A summer evening in the city with Vincent Van Gogh
The starry vault, the roofs, the streets and an evening walk in the heart of the city. A table, two, four, ten of a terrace that fades in the distance, with customers, yes, but far away, as is far away the buzz of their voices. Standing, in the white patch of his apron, intent on taking orders, is the waiter, who even tonight seems to show his customers his usual feigned interest.
They are all sheltered under a huge awning drawn by a history of infinite drinks. Yellow prevails over everything, and a bit of green, like the wall, and its reflection reaches the cobblestones of the road, along which further down there is another place, near the tree's fronds, and the series of illuminated windows that trail off in the darkness.

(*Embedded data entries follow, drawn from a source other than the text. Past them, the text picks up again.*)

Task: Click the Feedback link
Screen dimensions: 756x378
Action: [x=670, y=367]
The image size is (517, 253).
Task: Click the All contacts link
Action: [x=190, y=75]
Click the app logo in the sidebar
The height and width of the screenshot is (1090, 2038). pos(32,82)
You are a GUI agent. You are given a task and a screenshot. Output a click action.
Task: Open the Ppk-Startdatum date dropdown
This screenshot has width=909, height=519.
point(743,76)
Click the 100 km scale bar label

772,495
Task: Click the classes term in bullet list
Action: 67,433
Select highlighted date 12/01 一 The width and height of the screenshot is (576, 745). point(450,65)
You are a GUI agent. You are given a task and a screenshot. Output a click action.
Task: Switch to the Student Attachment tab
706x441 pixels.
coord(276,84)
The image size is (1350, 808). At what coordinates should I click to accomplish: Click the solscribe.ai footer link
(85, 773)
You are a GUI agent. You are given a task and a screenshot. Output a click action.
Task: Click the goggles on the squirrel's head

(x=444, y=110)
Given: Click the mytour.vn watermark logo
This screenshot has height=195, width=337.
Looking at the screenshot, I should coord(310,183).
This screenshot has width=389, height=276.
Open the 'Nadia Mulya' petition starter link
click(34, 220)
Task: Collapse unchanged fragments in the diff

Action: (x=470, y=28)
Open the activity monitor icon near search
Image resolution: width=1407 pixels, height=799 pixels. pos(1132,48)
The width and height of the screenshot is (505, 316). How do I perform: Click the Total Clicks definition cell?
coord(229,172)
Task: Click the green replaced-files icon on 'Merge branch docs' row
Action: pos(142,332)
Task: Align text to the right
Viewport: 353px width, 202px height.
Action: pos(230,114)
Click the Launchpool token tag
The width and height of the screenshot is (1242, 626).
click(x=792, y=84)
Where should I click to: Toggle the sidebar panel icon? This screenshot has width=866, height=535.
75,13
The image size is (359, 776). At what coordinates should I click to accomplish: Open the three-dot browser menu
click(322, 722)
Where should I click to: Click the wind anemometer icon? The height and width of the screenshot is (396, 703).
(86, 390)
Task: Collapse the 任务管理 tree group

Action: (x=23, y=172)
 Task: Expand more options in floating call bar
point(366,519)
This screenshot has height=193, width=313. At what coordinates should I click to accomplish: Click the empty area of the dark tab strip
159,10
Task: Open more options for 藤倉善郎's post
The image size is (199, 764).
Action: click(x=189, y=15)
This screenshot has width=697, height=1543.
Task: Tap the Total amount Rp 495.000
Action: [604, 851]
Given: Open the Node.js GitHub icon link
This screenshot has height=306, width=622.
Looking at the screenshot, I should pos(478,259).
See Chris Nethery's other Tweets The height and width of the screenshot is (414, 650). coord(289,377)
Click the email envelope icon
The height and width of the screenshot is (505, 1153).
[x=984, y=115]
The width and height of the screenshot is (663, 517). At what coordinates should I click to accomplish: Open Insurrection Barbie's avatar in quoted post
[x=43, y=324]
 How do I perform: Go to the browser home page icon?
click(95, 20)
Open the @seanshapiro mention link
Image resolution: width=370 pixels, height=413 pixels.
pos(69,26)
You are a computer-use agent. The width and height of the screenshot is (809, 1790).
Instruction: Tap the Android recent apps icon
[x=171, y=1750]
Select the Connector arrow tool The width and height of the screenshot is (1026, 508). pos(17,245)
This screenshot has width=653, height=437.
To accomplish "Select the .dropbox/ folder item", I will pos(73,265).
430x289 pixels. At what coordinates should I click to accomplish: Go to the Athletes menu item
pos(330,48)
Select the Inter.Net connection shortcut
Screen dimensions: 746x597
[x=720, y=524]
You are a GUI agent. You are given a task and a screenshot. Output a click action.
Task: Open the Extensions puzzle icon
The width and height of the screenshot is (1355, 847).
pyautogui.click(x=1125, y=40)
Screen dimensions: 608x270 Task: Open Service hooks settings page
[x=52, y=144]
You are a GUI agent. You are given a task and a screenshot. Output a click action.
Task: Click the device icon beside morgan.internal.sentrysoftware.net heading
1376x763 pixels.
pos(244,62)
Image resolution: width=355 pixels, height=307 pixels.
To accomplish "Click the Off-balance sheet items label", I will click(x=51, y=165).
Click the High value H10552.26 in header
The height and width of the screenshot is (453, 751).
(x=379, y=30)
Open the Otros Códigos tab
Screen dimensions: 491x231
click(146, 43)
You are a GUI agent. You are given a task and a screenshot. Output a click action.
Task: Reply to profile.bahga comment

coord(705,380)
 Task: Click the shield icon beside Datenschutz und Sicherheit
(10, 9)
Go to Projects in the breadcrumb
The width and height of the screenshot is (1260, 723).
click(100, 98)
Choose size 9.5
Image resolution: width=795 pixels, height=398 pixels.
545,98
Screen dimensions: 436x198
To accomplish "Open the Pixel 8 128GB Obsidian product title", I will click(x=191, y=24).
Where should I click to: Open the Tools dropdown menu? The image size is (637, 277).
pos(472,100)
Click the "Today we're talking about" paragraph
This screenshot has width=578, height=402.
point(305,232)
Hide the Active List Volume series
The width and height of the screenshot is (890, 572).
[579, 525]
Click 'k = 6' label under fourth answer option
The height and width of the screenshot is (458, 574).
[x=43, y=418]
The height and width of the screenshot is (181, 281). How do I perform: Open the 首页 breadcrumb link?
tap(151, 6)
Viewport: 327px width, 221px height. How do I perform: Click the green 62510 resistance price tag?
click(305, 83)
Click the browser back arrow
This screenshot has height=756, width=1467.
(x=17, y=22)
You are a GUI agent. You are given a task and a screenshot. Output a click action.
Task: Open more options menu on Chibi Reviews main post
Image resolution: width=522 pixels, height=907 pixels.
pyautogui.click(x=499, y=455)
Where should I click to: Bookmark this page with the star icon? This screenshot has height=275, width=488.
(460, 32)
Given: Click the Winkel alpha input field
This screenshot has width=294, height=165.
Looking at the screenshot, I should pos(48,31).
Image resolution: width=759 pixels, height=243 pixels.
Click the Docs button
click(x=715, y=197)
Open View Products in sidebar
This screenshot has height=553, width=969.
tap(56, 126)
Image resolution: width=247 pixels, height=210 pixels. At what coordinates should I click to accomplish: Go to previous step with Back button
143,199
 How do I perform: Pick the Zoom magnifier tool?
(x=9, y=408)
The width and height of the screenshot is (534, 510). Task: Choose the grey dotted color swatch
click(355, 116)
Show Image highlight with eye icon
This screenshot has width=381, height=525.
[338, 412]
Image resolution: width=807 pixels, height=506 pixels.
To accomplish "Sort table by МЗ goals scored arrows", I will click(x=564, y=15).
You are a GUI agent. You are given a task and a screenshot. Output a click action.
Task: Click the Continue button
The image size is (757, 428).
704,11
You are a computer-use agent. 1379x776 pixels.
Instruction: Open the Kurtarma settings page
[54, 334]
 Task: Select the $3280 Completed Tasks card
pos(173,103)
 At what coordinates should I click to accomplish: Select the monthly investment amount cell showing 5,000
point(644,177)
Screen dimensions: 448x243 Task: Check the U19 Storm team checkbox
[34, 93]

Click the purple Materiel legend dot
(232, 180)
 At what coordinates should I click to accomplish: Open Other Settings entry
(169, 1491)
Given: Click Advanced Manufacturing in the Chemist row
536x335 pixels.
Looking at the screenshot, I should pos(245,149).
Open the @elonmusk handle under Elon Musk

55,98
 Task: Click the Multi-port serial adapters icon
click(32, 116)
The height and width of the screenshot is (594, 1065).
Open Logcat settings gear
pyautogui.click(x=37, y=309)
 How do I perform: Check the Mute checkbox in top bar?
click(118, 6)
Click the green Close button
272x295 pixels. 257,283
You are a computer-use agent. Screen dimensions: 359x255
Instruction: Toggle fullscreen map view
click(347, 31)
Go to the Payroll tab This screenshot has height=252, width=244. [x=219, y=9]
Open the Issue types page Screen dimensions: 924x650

Here, where the cobblestones are tinged black and a glass door protected by solid classical contours disappears behind the frame, Van Gogh uses the colours of an eccentric palette to depict the night of his beloved Arles.
He likes Café Le soir, which is well known and he often passes in front of it when he takes his walks. He has often thought that he would paint it, to tell what happens there through the eyes of painting, and so here he is tracing out the initial sketches. Usually painters sketch their paintings in the morning, when the light of the rising sun brings out the shapes of this world. In contrast, Van Gogh preferred the evening, when the sun has set and the shapes blend with their shadows, in a mishmash that creates ambiance. In these moments the senses are awakened by darkness: aromas, noises, tactile perceptions, feelings.
Dream of a midsummer's night, nocturnal daydream, a reverie that pleasantly deforms the vision, this is what Van Gogh seems to have found in the out-of-sight position from where he sketched on his canvas. In fact the café terrace stretches out into the distance in a surrealistic way, almost tearing through the canvas, and it is yellow, extremely yellow, reddish, and even green, like absinthe, while in the background silhouettes, shadows and darkness are arrayed beneath a flourishing sky of rough stars.
The fact is that Van Gogh is not so interested in documenting the actual colour, it is more important to contrast the sense of warmth of the place and the coldness - mitigated by the tree and the street - of the deep city that disappears beneath the sky. Why? Perhaps only in this manner he can convey the vibration of pleasure and mysterious calm that passes through it at this time.
Not a realistic effort, then, if not to the extent that with colour and shape Van Gogh can tell the truth of a world that is always somehow interior. Like many of his colleagues, of course he also travels and participates in the worldly life, but then retires shortly afterwards and expresses his own, singular, very personal point of view, somewhere between dream and reality.
Vincent Van Gogh, The Café Terrace on the Place du Forum, 1888, oil on canvas 81×65.5 cm, Museo Kröller-Müller, Otterlo.